Si la comunicación de las actuaciones del gobierno no es buena (si no es oportuna, si no es veraz y si no es precisa) los mejores esfuerzos de los gobernantes, sus aciertos más notables, se diluyen sin remedio; y —lo que es peor— los ciudadanos reciben una imagen distorsionada de los procesos públicos que les impide percibir lo que está pasando y, por tanto, dificulta especialmente el ejercicio de los derechos políticos reconocidos en una democracia.
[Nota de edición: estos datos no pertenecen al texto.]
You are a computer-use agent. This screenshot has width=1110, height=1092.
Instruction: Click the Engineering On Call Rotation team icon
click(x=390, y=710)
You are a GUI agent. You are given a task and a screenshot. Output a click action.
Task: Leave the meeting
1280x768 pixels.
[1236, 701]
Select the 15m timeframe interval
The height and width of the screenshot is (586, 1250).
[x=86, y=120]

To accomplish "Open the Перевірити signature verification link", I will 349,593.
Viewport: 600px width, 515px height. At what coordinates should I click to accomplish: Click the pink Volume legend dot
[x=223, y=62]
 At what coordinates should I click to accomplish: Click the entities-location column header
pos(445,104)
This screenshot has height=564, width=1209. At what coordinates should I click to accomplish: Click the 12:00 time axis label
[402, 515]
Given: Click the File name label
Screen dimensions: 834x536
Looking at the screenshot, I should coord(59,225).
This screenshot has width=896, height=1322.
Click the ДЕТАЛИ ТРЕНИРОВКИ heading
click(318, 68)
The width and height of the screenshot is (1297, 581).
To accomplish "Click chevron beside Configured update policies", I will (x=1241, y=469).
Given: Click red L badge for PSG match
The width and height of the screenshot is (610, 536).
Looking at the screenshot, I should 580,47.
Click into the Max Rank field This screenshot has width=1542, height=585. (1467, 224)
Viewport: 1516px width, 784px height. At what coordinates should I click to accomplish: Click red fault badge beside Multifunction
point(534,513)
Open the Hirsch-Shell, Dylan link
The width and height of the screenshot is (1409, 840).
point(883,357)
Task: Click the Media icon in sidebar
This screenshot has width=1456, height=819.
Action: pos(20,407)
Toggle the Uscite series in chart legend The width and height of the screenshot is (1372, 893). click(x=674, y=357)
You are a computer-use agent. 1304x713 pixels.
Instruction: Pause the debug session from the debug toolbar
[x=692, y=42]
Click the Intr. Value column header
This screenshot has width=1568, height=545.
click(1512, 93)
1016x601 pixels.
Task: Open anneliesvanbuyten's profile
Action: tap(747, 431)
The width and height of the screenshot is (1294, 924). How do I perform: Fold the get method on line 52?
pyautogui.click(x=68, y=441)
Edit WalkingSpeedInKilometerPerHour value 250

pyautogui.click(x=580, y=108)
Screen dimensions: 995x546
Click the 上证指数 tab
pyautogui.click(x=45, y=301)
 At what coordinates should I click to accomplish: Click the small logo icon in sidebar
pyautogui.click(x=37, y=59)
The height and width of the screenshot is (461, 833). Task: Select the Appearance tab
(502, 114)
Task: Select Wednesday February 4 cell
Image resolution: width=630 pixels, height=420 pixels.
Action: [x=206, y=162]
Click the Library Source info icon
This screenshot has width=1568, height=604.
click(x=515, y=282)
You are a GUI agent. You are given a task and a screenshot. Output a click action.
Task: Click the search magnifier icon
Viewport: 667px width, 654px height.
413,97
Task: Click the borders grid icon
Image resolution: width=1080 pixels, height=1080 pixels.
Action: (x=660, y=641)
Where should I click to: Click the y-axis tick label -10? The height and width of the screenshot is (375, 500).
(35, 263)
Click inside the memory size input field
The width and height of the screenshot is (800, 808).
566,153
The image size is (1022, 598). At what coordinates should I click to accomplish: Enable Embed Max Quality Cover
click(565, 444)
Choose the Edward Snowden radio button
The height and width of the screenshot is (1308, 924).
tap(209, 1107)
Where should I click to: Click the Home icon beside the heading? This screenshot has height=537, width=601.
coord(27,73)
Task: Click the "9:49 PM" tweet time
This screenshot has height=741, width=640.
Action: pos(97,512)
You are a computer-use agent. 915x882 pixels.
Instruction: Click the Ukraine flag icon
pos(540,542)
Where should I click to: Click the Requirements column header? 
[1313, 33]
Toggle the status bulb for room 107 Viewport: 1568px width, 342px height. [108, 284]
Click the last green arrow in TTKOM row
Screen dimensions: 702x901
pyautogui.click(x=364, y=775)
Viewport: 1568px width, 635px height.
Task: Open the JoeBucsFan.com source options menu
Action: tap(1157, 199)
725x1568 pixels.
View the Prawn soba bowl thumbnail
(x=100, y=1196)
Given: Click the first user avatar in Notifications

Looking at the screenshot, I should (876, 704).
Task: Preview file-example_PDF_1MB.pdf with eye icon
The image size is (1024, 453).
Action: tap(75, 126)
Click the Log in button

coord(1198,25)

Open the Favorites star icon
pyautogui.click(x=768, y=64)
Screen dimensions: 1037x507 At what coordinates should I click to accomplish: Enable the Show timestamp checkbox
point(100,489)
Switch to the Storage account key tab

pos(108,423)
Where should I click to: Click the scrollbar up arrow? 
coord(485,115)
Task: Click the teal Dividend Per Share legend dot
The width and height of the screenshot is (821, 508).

Desde hace tiempo, el aparato de comunicación del gobierno de Salta no refleja adecuadamente la realidad de los asuntos públicos. No acierta a compartir con los ciudadanos las actuaciones más relevantes de los responsables políticos, básicamente porque es incapaz de explicar a los ciudadanos, ni por aproximación, los problemas que el gobierno enfrenta y porque la comunicación cotidiana está construida sobre una débil narrativa autolaudatoria que apunta a convertir a los gobernantes en héroes sobrehumanos.

Desde hace bastante tiempo, a quienes se encargan de la comunicación oficial del gobierno de Salta, a través de su página web, se les ha dado por utilizar el verbo fortalecer (en sus diferentes tiempos), al menos en uno de cada tres titulares de noticias que se publican.

Aparte de ser chocante y repetitivo, este uso es completamente inadecuado para alcanzar el objetivo de una comunicación veraz y transparente.

Cada vez que leo que el gobierno fortalece tal o cual cosa (a veces diez cosas el mismo día) no pienso tanto en la incapacidad de los comunicadores (que sería lo más fácil) sino que pienso en la falta de inteligencia de los gobernantes. Es para mí inevitable.

No solamente porque no todo se puede fortalecer (y menos con tanta frecuencia) sino porque la característica esencial y definitoria de nuestras instituciones es la debilidad, que parece que nos negamos a aceptar.

Y no parece malo que lo sea, porque la fortaleza del gobierno y de los aparatos que controla es más propia de los regímenes autoritarios que de las democracias.

No necesitamos fortalecer la atención sanitaria en el hospital público, la enseñanza secundaria, la pavimentación en el acceso a Urundel, los vínculos con los municipios, los servicios periféricos de la minería o la vigilancia policial en villa Chartas (solo por poner algunos ejemplos), tanto como mejorar su eficacia, procurando que los ciudadanos puedan acceder en condiciones de igualdad a los beneficios que procuran tales mejoras.

Entender la responsabilidad de gobernar como un desafío de fortalecimiento permanente no solo es un error estratégico sino que es un objetivo que choca frontalmente con la realidad, pues, cada día que pasa, cualquiera puede darse cuenta de que nuestras instituciones no solo son más débiles sino que también son menos eficientes. Y es de esto último de lo que deberíamos preocuparnos.

El gobierno debería también sincerarse y admitir que hace esfuerzos por «mejorar algunas cosas» y no transmitir esa idea absurda de que está obsesionado con colocar hormigón armado en casi todo lo que toca. Si esto fuese realmente así, ocurrirían dos cosas: o viviríamos en la sociedad más fuerte del mundo o viviríamos en la sociedad más rígida del mundo. Ninguna de estas dos cosas sucede.

Muchos procesos sociales en la actualidad son muy delicados y no hay gobierno en el mundo que se haya fijado como objetivo el fortalecimiento, pues muchos de los problemas que afrontamos necesitan más de la eficiencia —y a veces de la astucia— que de la fuerza. Y aquí es donde, a mi juicio, se puede advertir la poca inteligencia de algunos de los que gobiernan (y de muchos de los que comunican).

Si la tarea de gobernar muchas veces requiere «más maña que fuerza», la comunicación gubernamental debería buscar un perfil de comunicadores más parecido a Isidoro Cañones que al Indio Patoruzú; más a Danny DeVito que a Arnold Schwarzenegger; más a Lou Costello que a Bud Abbot; más a Robin que a Batman; más a Frodo que a Sam.